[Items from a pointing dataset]
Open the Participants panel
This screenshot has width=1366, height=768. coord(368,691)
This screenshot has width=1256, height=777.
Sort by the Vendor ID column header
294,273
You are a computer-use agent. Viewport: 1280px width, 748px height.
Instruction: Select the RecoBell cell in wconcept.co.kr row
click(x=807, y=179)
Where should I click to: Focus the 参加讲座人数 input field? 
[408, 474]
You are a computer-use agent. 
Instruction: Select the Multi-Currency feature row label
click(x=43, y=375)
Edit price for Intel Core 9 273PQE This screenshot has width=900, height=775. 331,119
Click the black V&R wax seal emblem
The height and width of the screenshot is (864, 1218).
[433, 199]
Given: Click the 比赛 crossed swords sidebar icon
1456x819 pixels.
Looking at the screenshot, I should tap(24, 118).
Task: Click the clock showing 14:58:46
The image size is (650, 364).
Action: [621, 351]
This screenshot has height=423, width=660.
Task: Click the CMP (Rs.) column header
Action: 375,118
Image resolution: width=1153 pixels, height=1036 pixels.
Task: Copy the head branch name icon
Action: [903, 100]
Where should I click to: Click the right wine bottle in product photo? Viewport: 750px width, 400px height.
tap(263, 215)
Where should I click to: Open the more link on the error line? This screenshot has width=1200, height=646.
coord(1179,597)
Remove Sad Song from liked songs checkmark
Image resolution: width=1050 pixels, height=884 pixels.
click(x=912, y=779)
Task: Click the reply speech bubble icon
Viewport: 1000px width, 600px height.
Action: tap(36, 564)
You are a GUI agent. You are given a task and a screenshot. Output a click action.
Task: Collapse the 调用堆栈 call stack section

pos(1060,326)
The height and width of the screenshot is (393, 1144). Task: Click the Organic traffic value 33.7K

*Goal*
Duplicate the lines running from the line with "Edit price for" up to and including the line with "Looking at the".

*The solution*
Edit price for Intel Core 9 273PQE This screenshot has width=900, height=775. 331,119
Click the black V&R wax seal emblem
The height and width of the screenshot is (864, 1218).
[433, 199]
Given: Click the 比赛 crossed swords sidebar icon
1456x819 pixels.
Looking at the screenshot, I should tap(24, 118).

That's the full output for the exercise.